Our team is deeply immersed in the design challenge of our lives – hybrid learning that meets the needs of all learners, is cost neutral, and doesn’t require teachers to simultaneously teach distance and in-person students hour after hour. Ever since the Ministry of Education in Costa Rica outlined steps for a return to school next semester in 2021, we have been meeting regularly to outline out plans and systematically communicate details to our students and families.
I remember when we first moved from in-person to emergency distance learning (aka crisis teaching) back in March. Back then, as a member of the Executive Cabinet of SAUSD, we moved from a weekly cabinet meeting to a nearly daily huddle to work through the endless decision-points that needed to be addressed. Everything was unknown, and every 24 hour cycle brought new developments, new news, and changes to our decisions.
Over 8 months and a new job later, we’re quickly approaching an end of our exclusively distance learning model. We’re making the transition into hybrid learning. I told my leadership team at the beginning of November that we all needed to embrace the fact that we would again be meeting regularly, if not daily, to work through endless details and decision points that will give our hybrid learning plan its substance.

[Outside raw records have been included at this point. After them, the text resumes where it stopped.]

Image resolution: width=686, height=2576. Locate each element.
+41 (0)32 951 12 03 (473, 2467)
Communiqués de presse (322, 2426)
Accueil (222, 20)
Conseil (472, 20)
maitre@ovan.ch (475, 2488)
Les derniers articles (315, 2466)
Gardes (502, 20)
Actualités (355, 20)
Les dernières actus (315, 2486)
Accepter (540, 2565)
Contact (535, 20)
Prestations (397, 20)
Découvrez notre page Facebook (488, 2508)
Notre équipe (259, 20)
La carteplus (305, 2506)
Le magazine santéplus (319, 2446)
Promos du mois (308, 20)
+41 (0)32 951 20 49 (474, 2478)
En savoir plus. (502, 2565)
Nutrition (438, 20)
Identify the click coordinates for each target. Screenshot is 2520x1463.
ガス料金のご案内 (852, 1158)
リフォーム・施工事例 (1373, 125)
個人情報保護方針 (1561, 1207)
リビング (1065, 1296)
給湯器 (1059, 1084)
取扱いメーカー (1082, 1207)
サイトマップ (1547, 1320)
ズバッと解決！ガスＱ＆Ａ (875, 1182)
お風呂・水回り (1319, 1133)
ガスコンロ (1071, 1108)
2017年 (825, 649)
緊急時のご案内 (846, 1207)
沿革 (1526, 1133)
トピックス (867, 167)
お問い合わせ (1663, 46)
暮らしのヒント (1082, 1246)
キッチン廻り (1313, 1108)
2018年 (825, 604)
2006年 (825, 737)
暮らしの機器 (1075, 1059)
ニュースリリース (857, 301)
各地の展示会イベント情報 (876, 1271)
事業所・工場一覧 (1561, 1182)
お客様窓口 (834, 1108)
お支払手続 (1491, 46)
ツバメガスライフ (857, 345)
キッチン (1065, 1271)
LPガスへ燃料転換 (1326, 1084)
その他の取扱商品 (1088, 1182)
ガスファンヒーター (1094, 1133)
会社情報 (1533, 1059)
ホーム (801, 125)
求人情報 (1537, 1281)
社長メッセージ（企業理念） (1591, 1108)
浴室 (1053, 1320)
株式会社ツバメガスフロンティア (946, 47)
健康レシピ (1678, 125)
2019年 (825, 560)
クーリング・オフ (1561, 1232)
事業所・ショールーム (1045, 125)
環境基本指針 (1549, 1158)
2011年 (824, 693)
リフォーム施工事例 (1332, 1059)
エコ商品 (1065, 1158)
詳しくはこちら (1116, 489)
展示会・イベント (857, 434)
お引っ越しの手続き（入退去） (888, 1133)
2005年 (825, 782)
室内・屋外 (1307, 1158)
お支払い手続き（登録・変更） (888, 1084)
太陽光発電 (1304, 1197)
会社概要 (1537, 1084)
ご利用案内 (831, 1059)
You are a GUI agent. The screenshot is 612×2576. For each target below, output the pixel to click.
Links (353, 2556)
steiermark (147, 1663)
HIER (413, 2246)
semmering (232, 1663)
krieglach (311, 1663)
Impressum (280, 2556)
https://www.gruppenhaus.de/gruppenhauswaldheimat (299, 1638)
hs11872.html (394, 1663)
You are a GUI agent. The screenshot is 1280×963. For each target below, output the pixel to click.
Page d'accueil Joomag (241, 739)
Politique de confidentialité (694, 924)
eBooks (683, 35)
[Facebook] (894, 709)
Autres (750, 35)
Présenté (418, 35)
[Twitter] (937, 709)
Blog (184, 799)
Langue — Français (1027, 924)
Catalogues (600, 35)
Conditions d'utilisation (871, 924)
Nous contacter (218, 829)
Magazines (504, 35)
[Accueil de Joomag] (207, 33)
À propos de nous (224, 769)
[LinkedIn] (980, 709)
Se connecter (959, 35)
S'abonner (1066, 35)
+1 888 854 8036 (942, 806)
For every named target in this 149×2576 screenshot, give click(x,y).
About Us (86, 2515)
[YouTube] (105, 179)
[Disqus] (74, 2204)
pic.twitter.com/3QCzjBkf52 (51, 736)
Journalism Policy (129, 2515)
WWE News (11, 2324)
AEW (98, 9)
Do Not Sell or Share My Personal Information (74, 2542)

This time, the uncertainty and relative panic of last March has become a much more clear-eyed and deliberate design process. At the very least we have more time to work out the details, despite ongoing uncertainties. We have the benefit of learning from the decisions, successes and mistakes of other systems who have already been in hybrid learning mode. From conversations with people in those systems, we’ve come away with a few big learnings:
First, and perhaps most importantly, well over 50% of our students will still be learning remotely on any given day. That means that while we are working with hybrid learning, our predominant mode of instruction will continue to be distance learning. With that being the case, we need to continue to prioritize high quality distance learning throughout the spring semester. Second, the plan needs to be flexible enough to deal with unexpected challenges – quarantines, sick teachers, lack of staff. We realized early on in our hybrid plan that expecting 100% of our teachers to be available every day would be poor planning. We needed a plan that assumed 20-30% might not be available in person on any give day. Third, if we were down adults, we needed a substitute plan and extra professional skill in the building to provide slack to address needs on the fly. We’re still trying to work those details out, but having a corps of on-call adult staff, as well as ensuring an “all hands on deck” attitude amongst our professional staff is essential. Fourth, we needed to be careful about handing out special privileges to certain teachers and not others – including permission to work from home. Teachers and administrators alike from other systems reported on rifts between those teachers who have to report physically to work, and those who continue to work from home. We want to be united as a staff. Fifth and finally, we would love to avoid simultaneous in-person and distance teaching to the extent possible. As many schools have discovered, without a significant increase in the number of teachers available to teach, that last one will be very difficult to manage.
Of course this is all still hypothetical. Students don’t come back to campus until late January for us. We have the next 3 weeks to work with our families to pin down our cohort assignments, make final physical preparations, and communicate our systems and protocols over and over again. Each time we make good progress in our planning, another wrench gets thrown into the system to cause us to pause to go back into problem solving mode. It has been one of the most demanding design challenges I have confronted in my time as an educator.